A thug hired to beat up students and journalists alike, Elvis dreams of more as he stares into the night, listening to records and chain-smoking cigarettes. As for Maite, a thirty-year-old secretary who lavishes in stealing inconsequential items from her neighbors, playing her music, and reading thrilling Romance comics, she can’t help but feel lost. Though worlds apart, events soon have them spinning in a dangerous whirlpool of political conspiracies… and murder. Velvet Was the Night is a historical noir thriller set in Mexico City of the early 70s, inspired by true events that involved the Mexican government, students, and an unofficial shock group named “the Hawks.” Silvia Moreno-Garcia captures the era artfully, crafting the story into something as smooth and smokey as the classic jazz and pop hits it often references. Despite the main characters being far from innocent people, I couldn’t help but feel entirely invested in them.
In 1933, Stella was only nine years old when she came face-to-face with the god in the cave – her family’s god. And it’s dying. What follows is a twisting narrative that jumps back and forth in the span of yen years. Revelator is a great piece of Southern Gothic horror, mixed with a healthy smattering of body horror. What Daryl Gregory has done was give us a slice of early 1900s Americana, revealing dark things that lie in the hearts of man and in the shadows of a mysterious cave in the hills. Heaping with devotion, belief, and the ways man will try to capitalize on them, Revelator is terrifically engrossing. As his first foray into horror, Daryl Gregory doesn't disappoint! The tale of the Birch women and their god in the hillside will keep you on the edge of your seat.

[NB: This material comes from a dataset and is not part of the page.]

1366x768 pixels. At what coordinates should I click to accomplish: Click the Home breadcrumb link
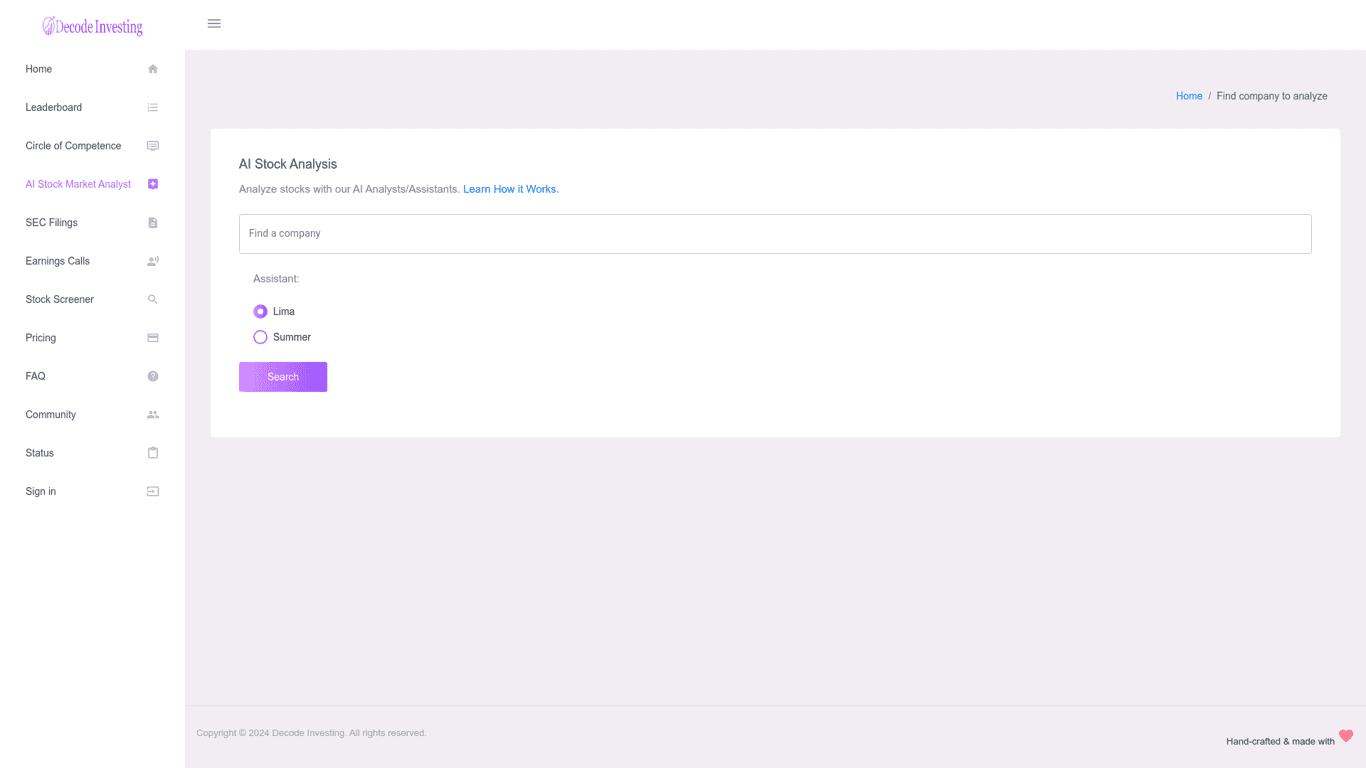click(1189, 96)
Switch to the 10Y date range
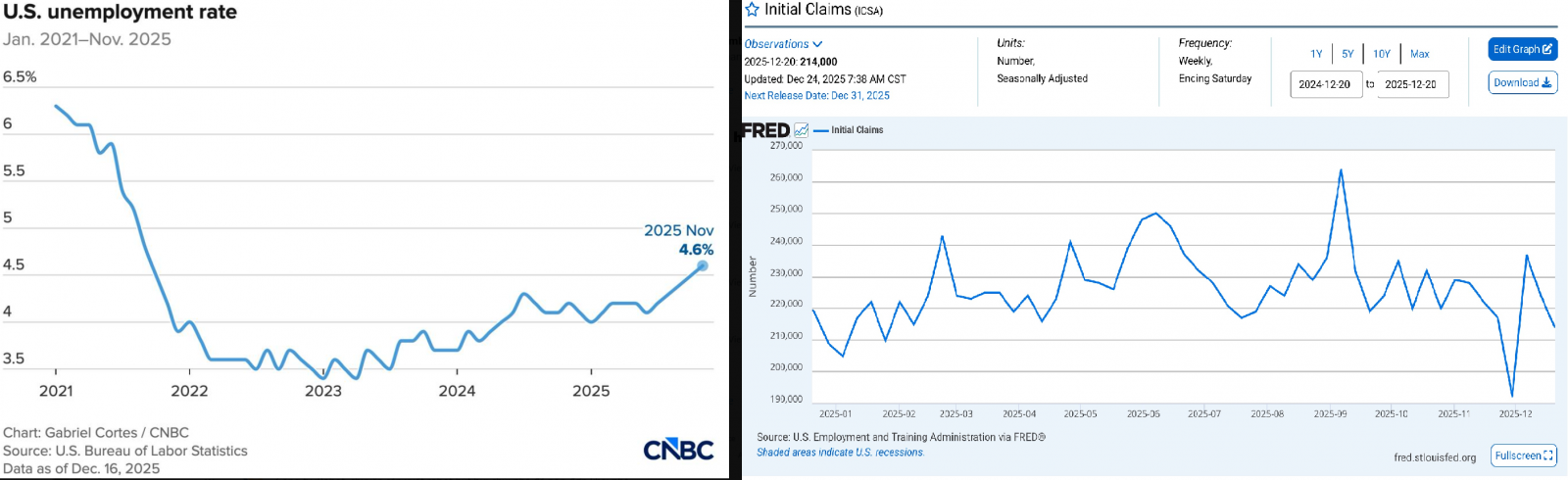 1382,54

Highly imaginative and incredibly ambitious, Cloud Cuckoo Land is a story within a story that is about stories. Though the premise, like the title, sounds maddening, I found Anthony Doerr’s novel to be rich, intricate, and deeply profound. Like the thread that binds together a vibrant tapestry, the story within the story, also named Cloud Cuckoo Land, weaves the tales of Anna, Omeir, Zeno, Seymour, and Konstance as it defies time and space to ensure their stories endure. A love letter to the tales that have survived the cruel test of time and to the stories that take us away to magical realms above our own, those who’ve read Cloud Atlas and The Ten Thousand Doors of January will take pleasure and delight in Cloud Cuckoo Land.